My life did change—slowly. In fact, it was so slow and gradual that I was hardly aware of anything being different. But one day, I realized that a sliver of light had crept back into my life. I no longer wept over Psalm 13 or wailed over Lamentations 3. The dawn started to streak across the horizon. It was a beginning of God’s face turning toward me again.
At that point, I did a quick checkup on my life. What had happened in the months of darkness? I knew the situation had forced me to pray more—not merely in volume, but in intensity. It had been years since I had burrowed into the Bible as deeply as I did then. As far as I knew, I opened every part of my life to God’s searchlight. I didn’t always like what I saw, and I asked God’s help in making changes.
As more and more light penetrated my dark world, I began thanking God. I could hardly believe it, but I was giving thanks to God for darkness, for uncertainty, for confusion, for pain, for all the difficulties. Yes, I did—because “All things work together for good to those who love God, who are called according to his purpose” (Rom 8:28).
Then I realized those days and nights of agony had strengthened me. I don’t want to repeat them. And I know Bob was right: God had a different purpose in mind.
I patiently waited, LORD, for you to hear my prayer. You listened and pulled me from a lonely pit, full of mud and mire. You let me stand on a rock with my feet firm, and you gave me a new song, a song of praise to God. PSALMS 40:1-3a, CEV
God, I hate darkness.
I hate the silence.
I hate it when you turn your face from me.

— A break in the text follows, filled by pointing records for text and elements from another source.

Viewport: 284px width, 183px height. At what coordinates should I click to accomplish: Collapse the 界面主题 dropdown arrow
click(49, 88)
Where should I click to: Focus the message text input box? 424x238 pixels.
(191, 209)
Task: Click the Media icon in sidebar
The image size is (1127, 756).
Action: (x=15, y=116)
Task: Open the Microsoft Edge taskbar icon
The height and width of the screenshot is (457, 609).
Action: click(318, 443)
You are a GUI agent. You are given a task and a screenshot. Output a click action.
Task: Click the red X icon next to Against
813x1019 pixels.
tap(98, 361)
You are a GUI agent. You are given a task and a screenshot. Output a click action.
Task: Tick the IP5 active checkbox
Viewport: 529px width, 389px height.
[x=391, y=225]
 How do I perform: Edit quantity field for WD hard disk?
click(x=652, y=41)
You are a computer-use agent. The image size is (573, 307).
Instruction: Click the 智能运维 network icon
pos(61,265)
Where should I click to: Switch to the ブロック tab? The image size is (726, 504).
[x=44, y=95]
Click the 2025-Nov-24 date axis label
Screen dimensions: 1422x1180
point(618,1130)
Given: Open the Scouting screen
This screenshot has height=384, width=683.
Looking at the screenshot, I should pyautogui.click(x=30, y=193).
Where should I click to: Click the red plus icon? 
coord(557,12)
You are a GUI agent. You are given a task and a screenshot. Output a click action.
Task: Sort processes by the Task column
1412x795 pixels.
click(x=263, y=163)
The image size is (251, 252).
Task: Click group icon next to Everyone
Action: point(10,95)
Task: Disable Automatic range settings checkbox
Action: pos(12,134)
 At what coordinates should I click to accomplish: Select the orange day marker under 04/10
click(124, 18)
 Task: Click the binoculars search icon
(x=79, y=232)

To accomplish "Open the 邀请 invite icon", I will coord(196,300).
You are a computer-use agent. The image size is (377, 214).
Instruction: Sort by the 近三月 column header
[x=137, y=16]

But I’ve finally learned: it’s only for a short time,
and you never leave me.
You’re always there—even in the deepest darkness.
Thanks, God. Amen.



Some day, God is going to reveal the fact to every Christian, that the very principles they now rebel against, have been the instruments which He used in perfecting their characters and molding them into perfection, polished stones for His great building yonder. --Cortland Myers
Suffering is a wonderful fertilizer to the roots of character. The great object of this life is character. This is the only thing we can carry with us into eternity. . . . To gain the most of it and the best of it is the object of probation. --Austin Phelps





So here I was just driving along and this song came on and it was as if I were transformed straight at the gates of heaven and God was giving me a glimpse of His choir. It was the strangest thing for me. I have had close moments with God before....sweet fellowship with Him. I have known moments where I just felt His ever presence and love.....many moments. But I don't remember a moment quite like this ever in my life. I don't think it was just an emotional moment for me. I don't think it was just because the Maranantha Singers were that good (even though they are). Nope, I think it was just the Holy Spirit. It was very cool. I had, for a brief moment, a glimpse of my daddy singing to the top of his lungs with the choir. "Then sings my soul, my Savior God to thee, how great thou art, how great thou art...." I know someday daddy will meet me at that very gate and say, "Hey baby girl, I have someone I have been waiting to take you to," and from there we will walk into the presence of Jesus. I can't wait. Heaven is so rich to me sometimes that I just ache to go "home." I long to be there singing with the angels and my daddy. OH what a sweet day that will be for me. I used to fear it because I loved my life too much. Not anymore. I long to be there everyday. After God has broken me and pruned me and molded me and freed me from all my "self-stuff," then he has taken me to the sweetest places with Him. It is a privilege to be broken for Christ. It is an honor to be sifted for His glory. In the valley He has restored my soul. Amen!